British Airways owner launches £600m bond backed by aircraft

City A.M. Reporter
BRITISH Airways (BA) launched a £603m asset-backed bond yesterday, the first from a UK airline using new planes as collateral, a year after it was forced to cancel a debt issue backed by landing slots and US routes due to lack of demand.

BA, owned by International Airlines Group, said the bonds, or enhanced equipment trust certificates (EETCs), were backed by 14 Boeing and Airbus planes due for delivery over the next year.

EETCs are a common form of financing for North American airlines, with US Airways raising hundreds of millions of dollars through them in recent years.

Enrique Dupuy, IAG’s finance chief, said the issue marked a “strategic milestone” for the group, which has long been looking to diversify its sources of funding.
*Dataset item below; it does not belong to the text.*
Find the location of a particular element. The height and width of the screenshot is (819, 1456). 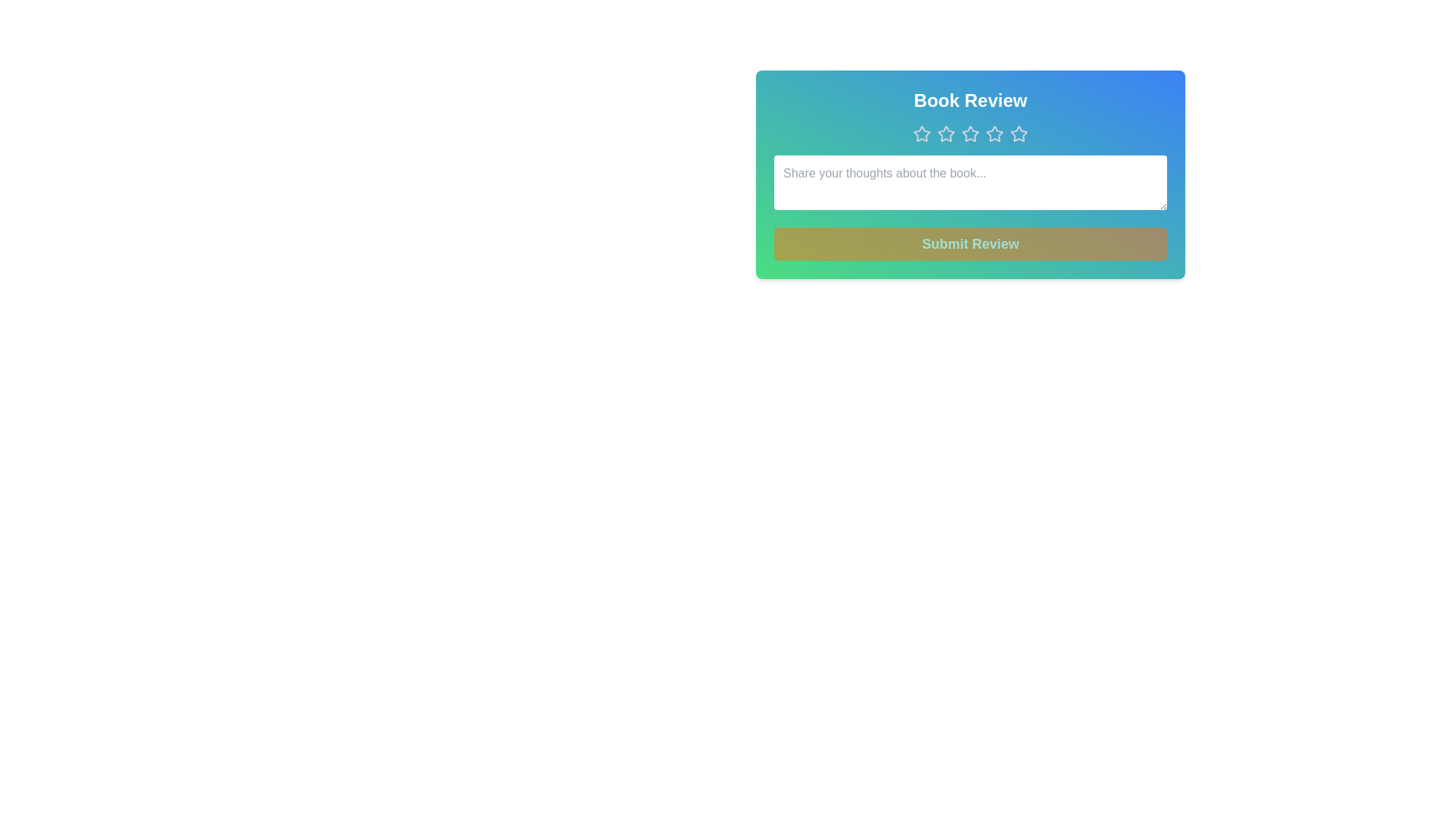

the star corresponding to the rating 5 is located at coordinates (1019, 133).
Last year’s cancelled bond – backed by take-off and landing slots at London’s Heathrow airport, routes between London City Airport and JFK in New York and two leased Airbus planes – was to have raised £250m.
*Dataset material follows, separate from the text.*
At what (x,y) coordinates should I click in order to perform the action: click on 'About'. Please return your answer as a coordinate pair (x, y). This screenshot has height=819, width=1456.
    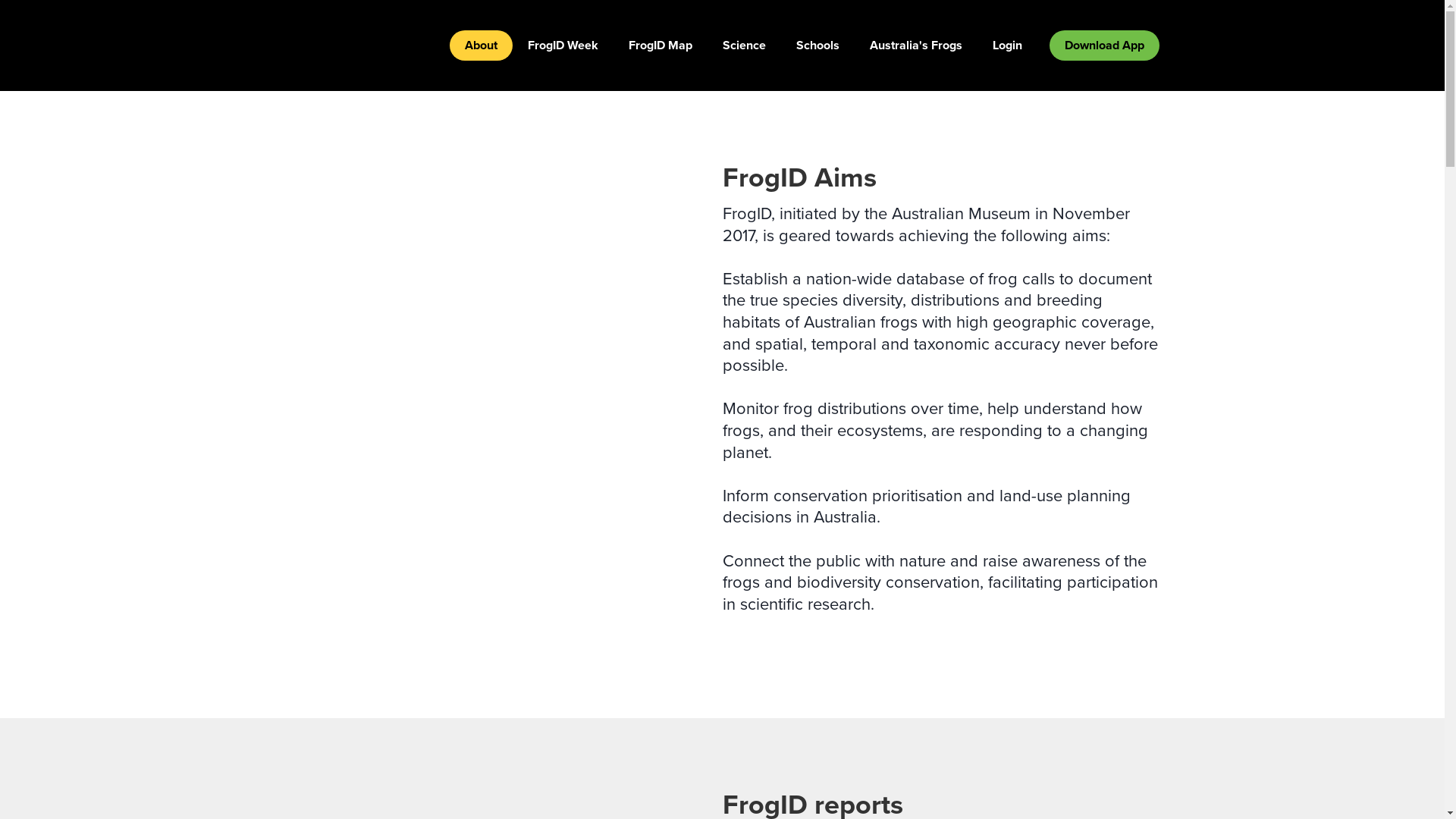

This year, however, IAG successfully raised €390m (£331m) through a convertible bond to help to fund the purchase of Spanish low-cost carrier Vueling.
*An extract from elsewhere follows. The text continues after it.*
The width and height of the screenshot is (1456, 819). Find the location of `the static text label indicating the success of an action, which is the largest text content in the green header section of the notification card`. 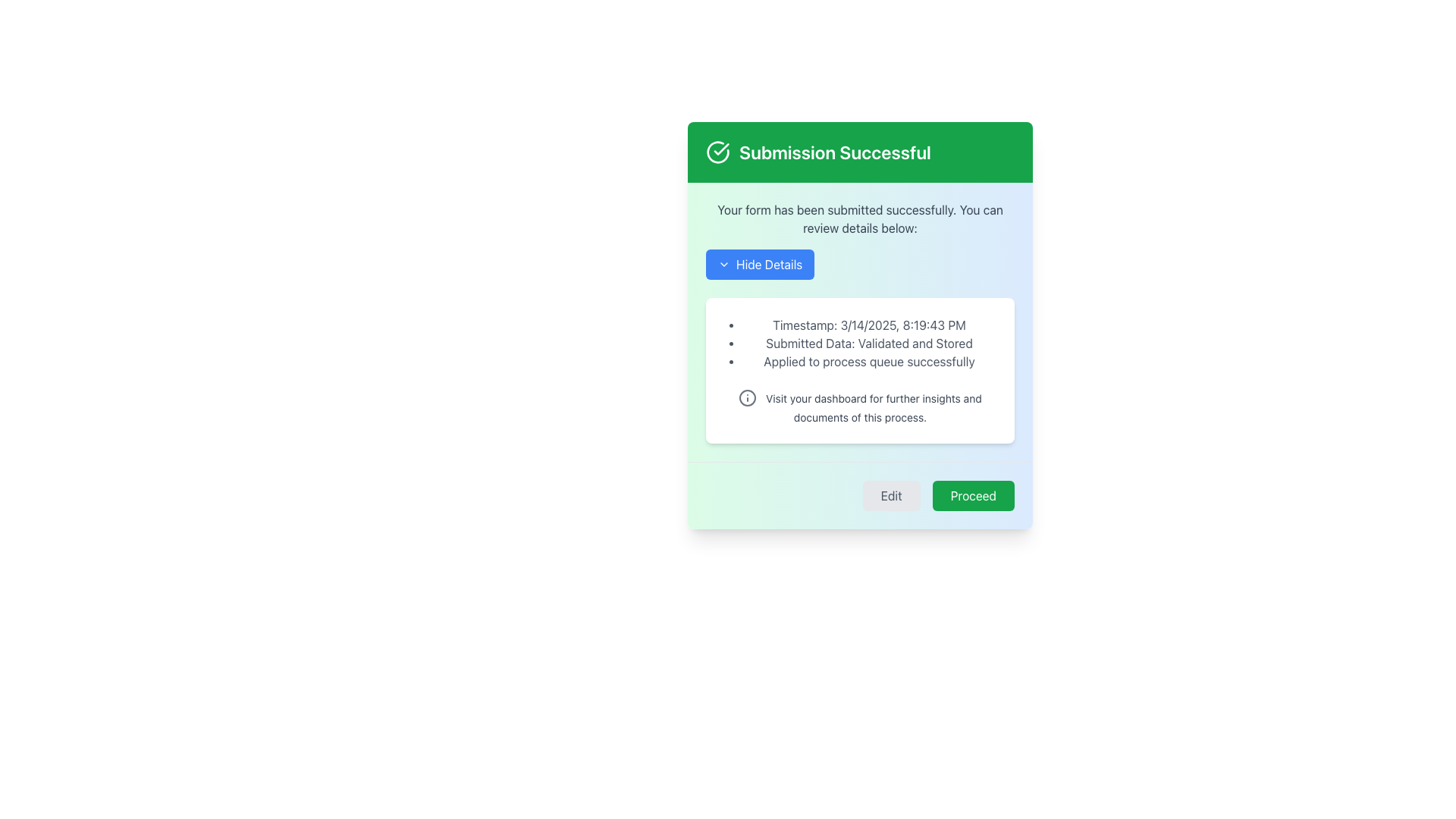

the static text label indicating the success of an action, which is the largest text content in the green header section of the notification card is located at coordinates (834, 152).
“BA is in the midst of its fleet renewal and while this bond issue will help finance that, what IAG really wants is to diversify its forms of financing,” said BPI analyst Guilherme Macedo Sampaio. The EETC will cost BA some £29.2m, he said.

BA said the EETC’s class A bonds have an annual coupon, payable quarterly, of 4.625 per cent, while the class B bonds have an annual coupon, payable quarterly, of 5.625 per cent.